誰よりも疲弊して、諦めて、投げだしたかったのは守護者自身だった。
けれどそんな仕事も最後だ、成功しようと失敗しようと久遠の守護者は力尽きて砕ける。
これで長い長い役目も終わりだ。
残った全力を以て、目の前の敵を排除する。
初手にて「久遠」の権能を解放する、それは時間と空間を停滞させ、凍らせる超常の力。逃げ場などない様にこのハーヴェスター内部の空洞全てを閉ざすつもりで光が放たれた。
だがそんなヤケになった一撃は、前へ進もうと、未来へ向かおうとする意志には通用しなかった。
ハレル中心に現れた重力のフィールド、それが光を霧散させ、凍り付いた空間をわずかに溶かした。
簡単に言えば重力の振動によって空間が固形化しないように強い力で動かし続けた、いわば空間の液状化だ、あくまでこの閉鎖空間内だからできた事であり、また権能発動時の凍結効果の持続時間が短かったが故に通じた手だ、加えて外で使えば周辺被害は想像もできない。

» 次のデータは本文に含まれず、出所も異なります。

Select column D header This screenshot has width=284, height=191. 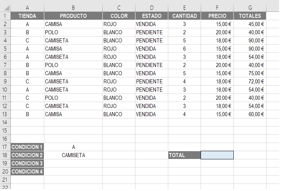click(x=152, y=8)
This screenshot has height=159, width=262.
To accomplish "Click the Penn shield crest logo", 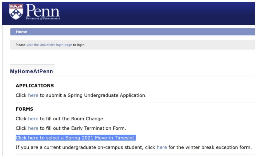I will pyautogui.click(x=16, y=12).
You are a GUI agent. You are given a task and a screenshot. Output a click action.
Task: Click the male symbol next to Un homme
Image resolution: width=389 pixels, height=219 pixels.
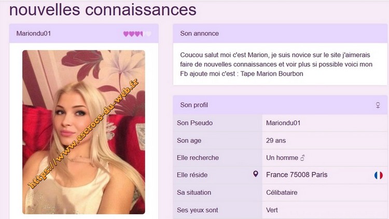point(302,158)
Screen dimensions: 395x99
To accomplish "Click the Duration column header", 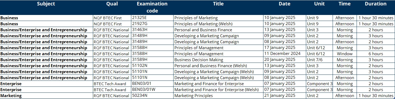I will pos(376,4).
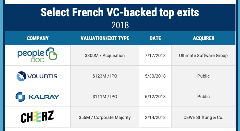Select the Voluntis logo
The width and height of the screenshot is (240, 131).
point(37,76)
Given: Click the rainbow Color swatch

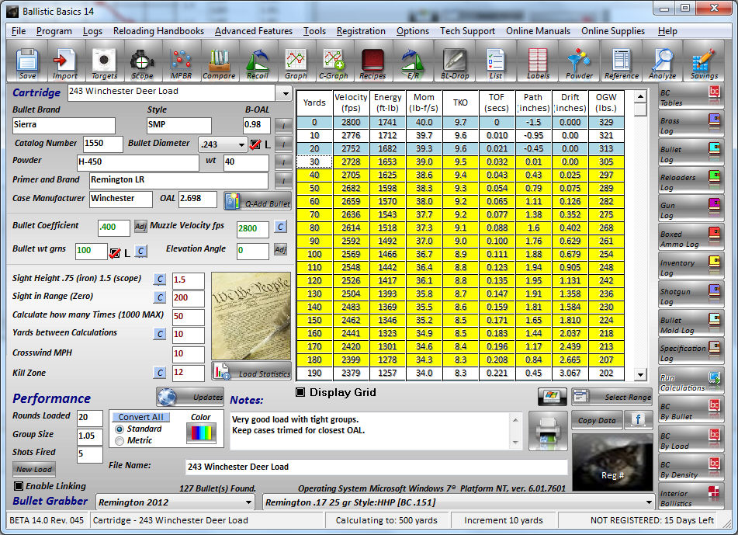Looking at the screenshot, I should pyautogui.click(x=201, y=433).
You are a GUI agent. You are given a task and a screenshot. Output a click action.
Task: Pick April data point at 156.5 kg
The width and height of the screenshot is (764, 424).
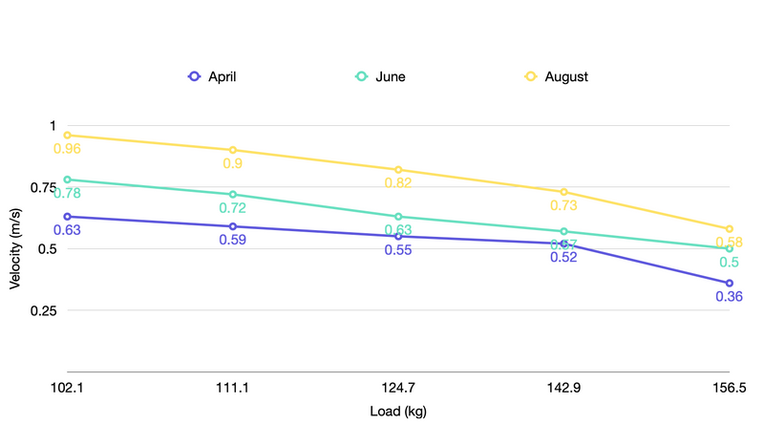(x=730, y=283)
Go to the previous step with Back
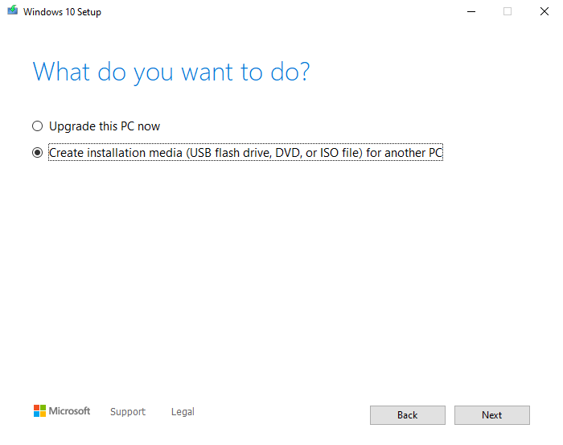 408,415
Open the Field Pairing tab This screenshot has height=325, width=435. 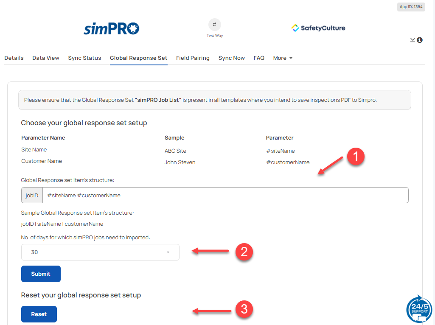pos(193,58)
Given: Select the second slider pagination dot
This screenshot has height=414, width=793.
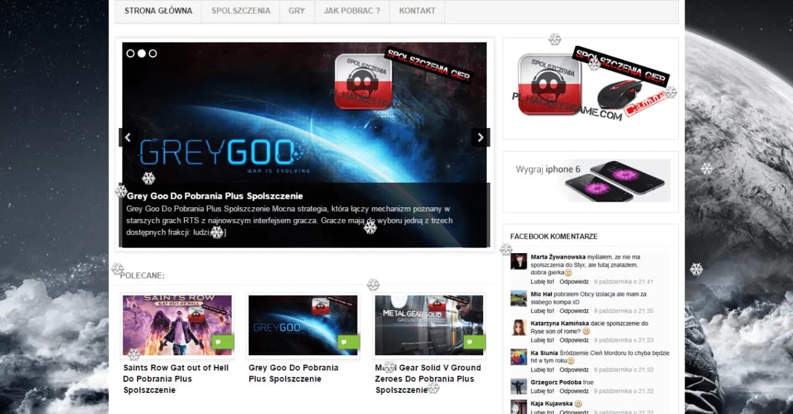Looking at the screenshot, I should tap(142, 54).
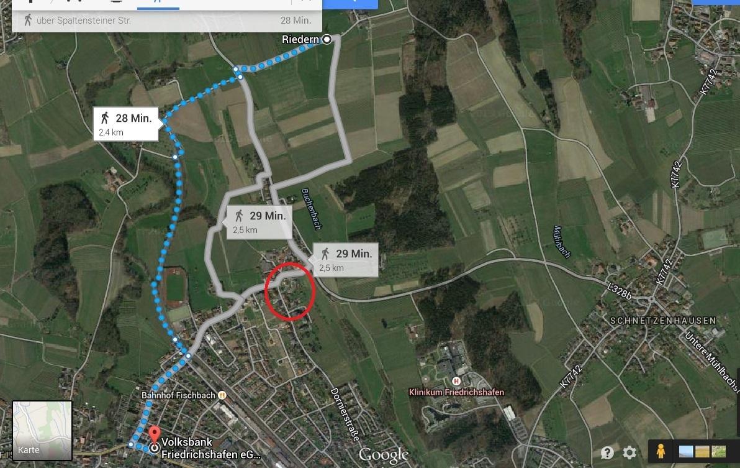Viewport: 740px width, 468px height.
Task: Click the Klinikum Friedrichshafen hospital icon
Action: 456,381
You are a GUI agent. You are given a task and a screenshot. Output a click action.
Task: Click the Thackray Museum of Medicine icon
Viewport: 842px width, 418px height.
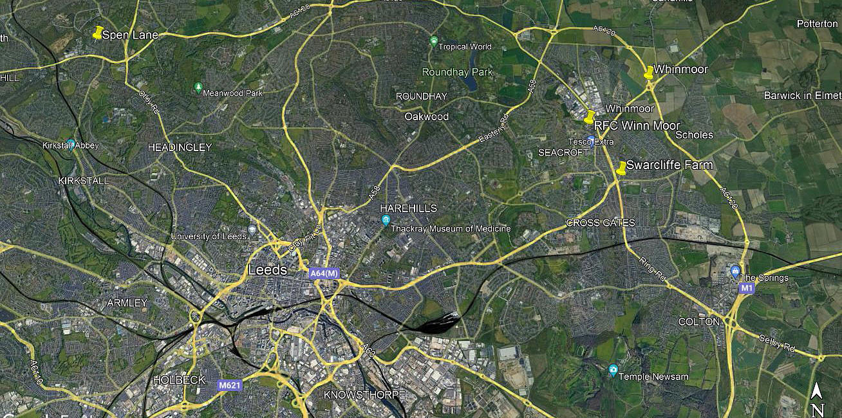pos(386,221)
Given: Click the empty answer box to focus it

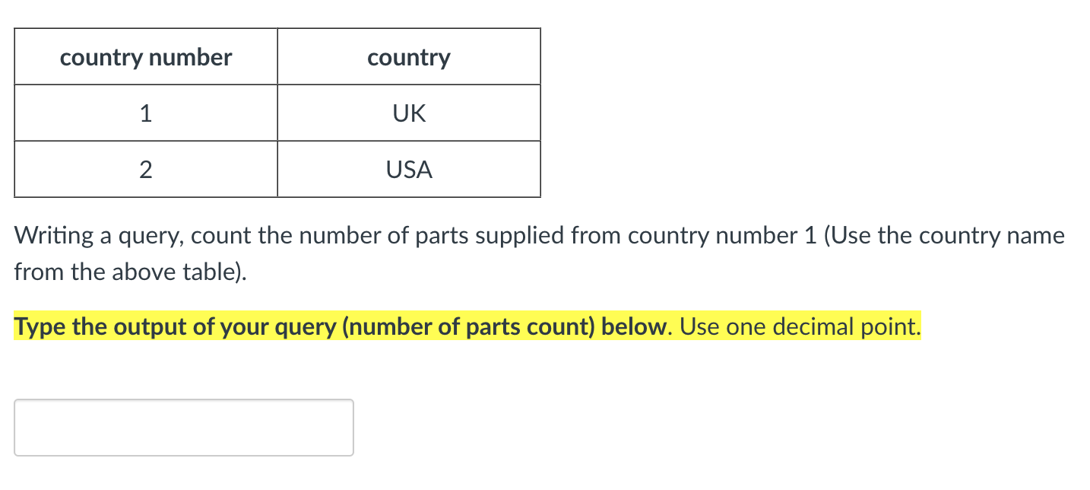Looking at the screenshot, I should pyautogui.click(x=182, y=428).
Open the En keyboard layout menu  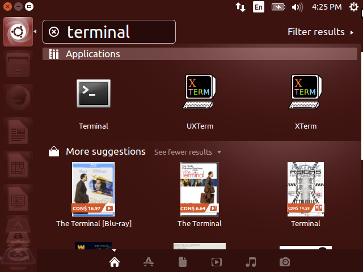click(x=258, y=7)
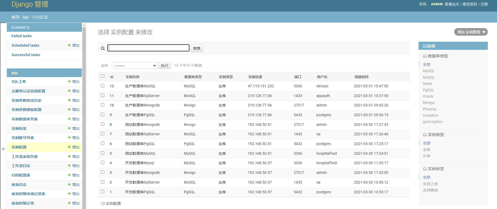The height and width of the screenshot is (209, 497).
Task: Click the plus icon next to Scheduled tasks
Action: point(69,45)
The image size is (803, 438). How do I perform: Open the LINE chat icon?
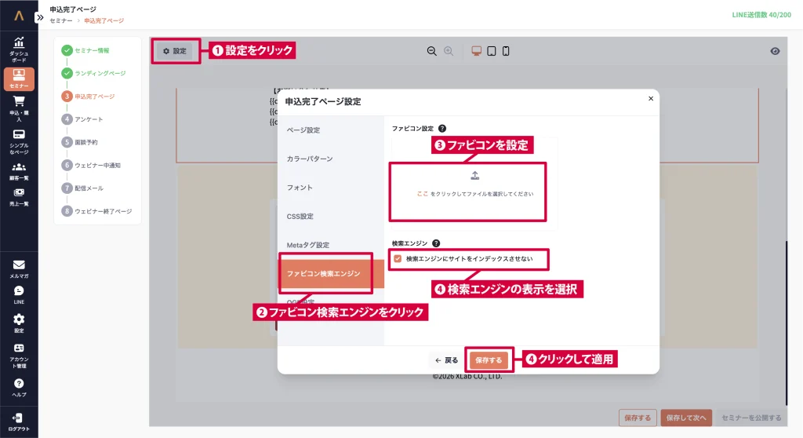click(x=19, y=294)
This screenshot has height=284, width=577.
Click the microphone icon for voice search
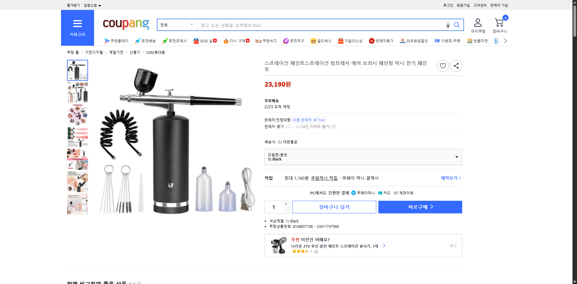coord(448,25)
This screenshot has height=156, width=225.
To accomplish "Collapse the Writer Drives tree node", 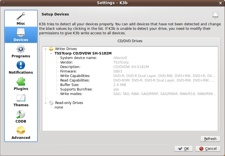I will click(45, 49).
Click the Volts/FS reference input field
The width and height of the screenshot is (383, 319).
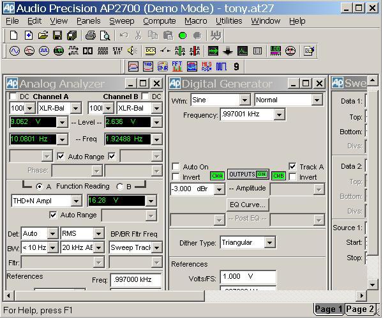pos(248,277)
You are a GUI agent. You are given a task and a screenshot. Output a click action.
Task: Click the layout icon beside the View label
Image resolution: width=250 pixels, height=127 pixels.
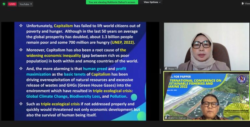(243, 4)
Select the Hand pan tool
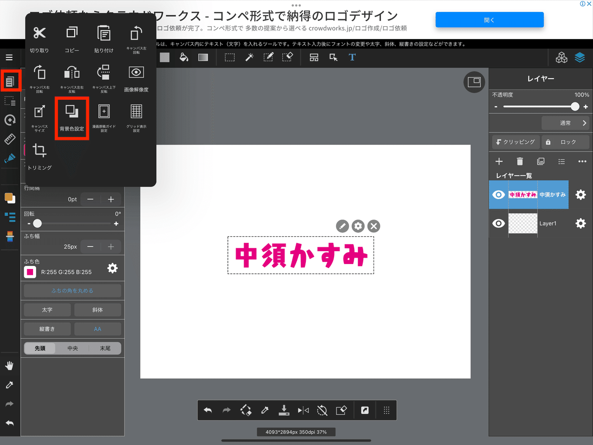 [x=9, y=366]
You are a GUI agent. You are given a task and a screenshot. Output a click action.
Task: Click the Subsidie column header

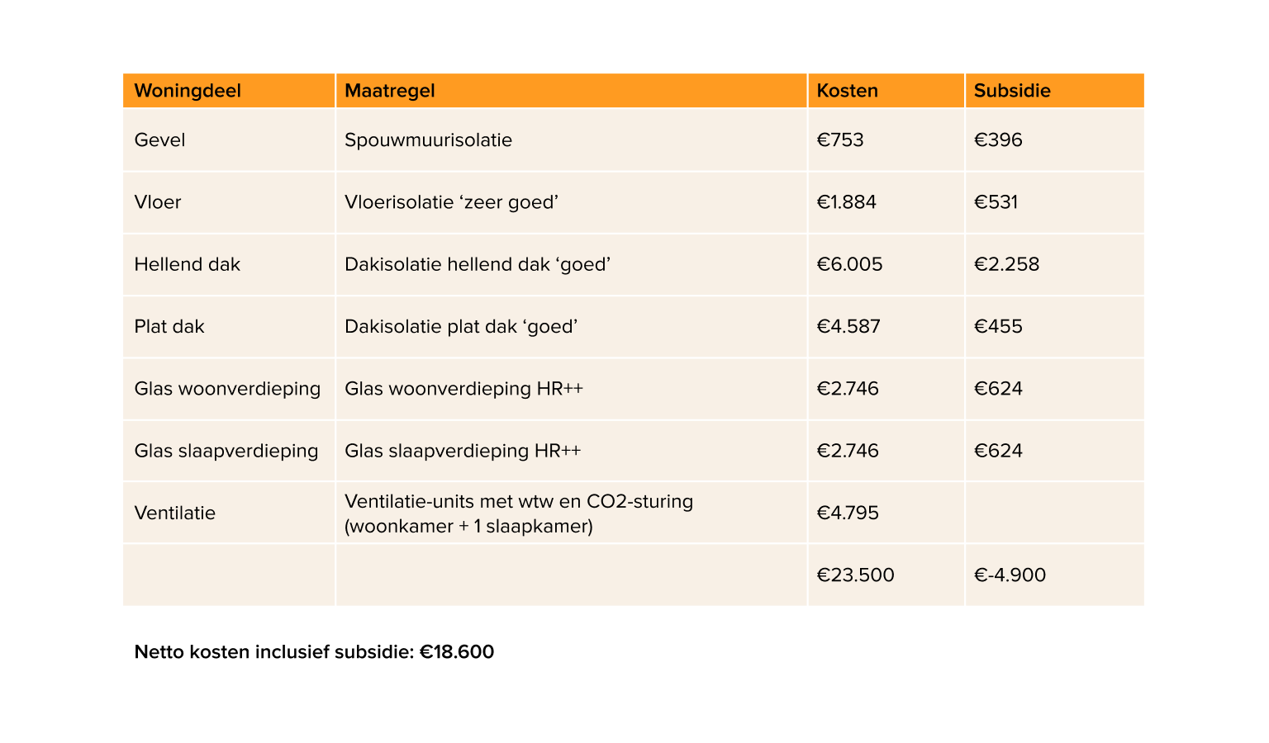[1012, 91]
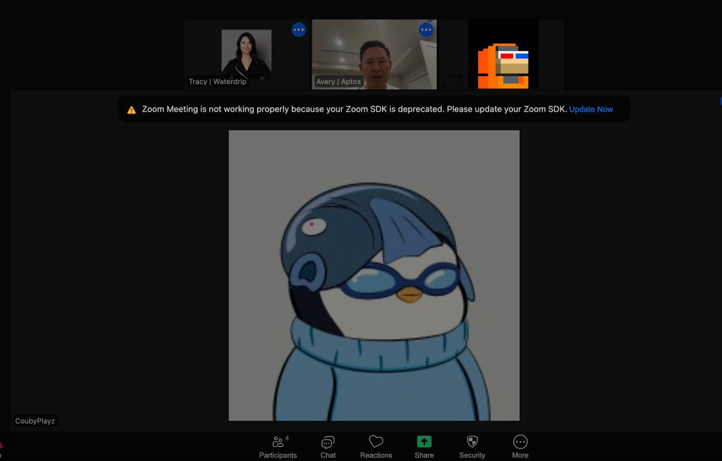The width and height of the screenshot is (722, 461).
Task: Select Tracy | Waterdrip video thumbnail
Action: [247, 55]
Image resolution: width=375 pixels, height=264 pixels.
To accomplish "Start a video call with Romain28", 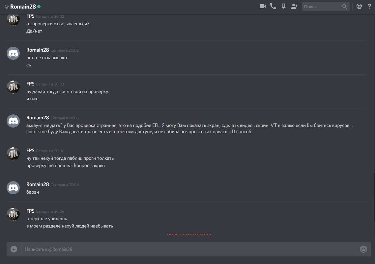I will (262, 6).
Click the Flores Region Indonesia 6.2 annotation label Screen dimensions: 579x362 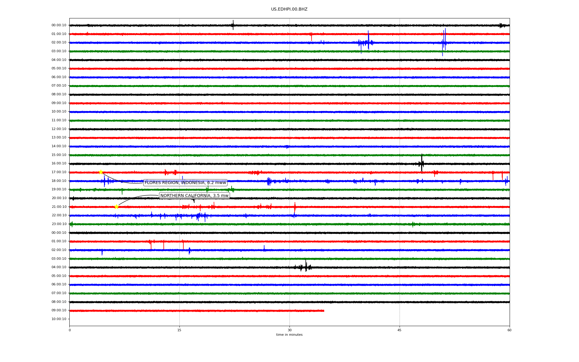pyautogui.click(x=185, y=183)

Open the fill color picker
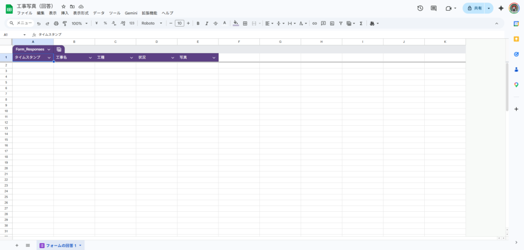click(236, 24)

「やはりですね、凍らせた後こそ頑丈ですが……凍る前なら対策できる。空間全体を揺らし続ければそのエネルギーまでは殺せずに固まらないなんて何食ってたら思いつくんですか」
「多分料理作ってる時に思いついたんじゃないかな、なんか混ぜたりとかして……」
料理は科学だ……という母の言葉を思い出しながらもシルスは目の前の相手から気を逸らさない、必殺の一撃を防がれたからと言って諦める様な相手ではない、既に氷の剣を両の手に出現させてこちらへ向かってきていた。
だが、今日のハレルとシルスはいつもと違う。
これまで連戦に連戦を重ねて疲弊しきった状態で戦うの対して今回はほぼ万全、加えて家族との再会を果たして心が晴れた状態のシルスの心と人を守るという使命を背負ったハレルが力を合わせた今、まったくの不調であった守護者に勝ち目はなかった。
グリムリーパーが、光の大鎌が一瞬のうちに久遠の守護者の手首を切り落として、そして首に刃を置いていた。